En tales circunstancias, la arquitectura no opera como un objeto vivido, sino como una imagen que debe permanecer intacta: en ese sentido, los empleados no podrían apropiarse de los cristales: pintarlos, poner notas o colgar sus dibujos. Puede sonar extremo, pero la reciente noticia de que la empresa se esmeraba en retirar los post-it sobre el cristal que los empleados colocaban para corregir uno de los defectos del diseño —los vidrios se ven tan poco que los trabajadores no dejaban de golpearse la nariz contra ellos, replicando la paródica Playtime de Jacques Tati—; ello pone de relieve que la inalterabilidad del producto —en este caso, la arquitectura— es prioritaria para la empresa, que sigue la esencia que la define: el producto Apple es siempre algo cerrado, que no puede, ni debe, ser modificado por el usuario.
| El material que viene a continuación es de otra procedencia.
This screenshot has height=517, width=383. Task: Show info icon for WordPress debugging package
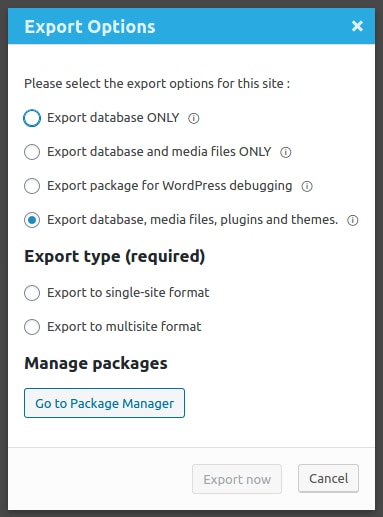(307, 186)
Se podría argumentar entonces que la arquitectura de Apple no merece ser habitada —Benjamin nos lo aclara: “el cristal no deja huellas”, y habitar es dejarlas— y, también, que los empleados no son sino una parte expuesta más: otros productos de la vitrina que debieran mostrarse siempre trabajando, felices y en estado creativo.
O quizá no es nada de ello, y aquí el vidrio opera como una de las pantallas de un iPhone —producto estrella de la marca. En él, la pantalla no es transparente, es opaca, nos oculta el interior —el funcionamiento del dispositivo electrónico— y nos deslumbra con una luz —sea la del destello de una pantalla o de una arquitectura estrella— que nos hace olvidar las formas de explotación en las que se produce: desde las minas a cielo abierto donde se extraen los materiales con las que se producen a las condiciones laborales —transformadas desde hace tiempo por nuevas lógicas de precariedad— de sus empleados, estén en el edificio de Foster o en una empresa deslocalizada en algún lugar de China.
O, tal vez, todo eso al mismo tiempo.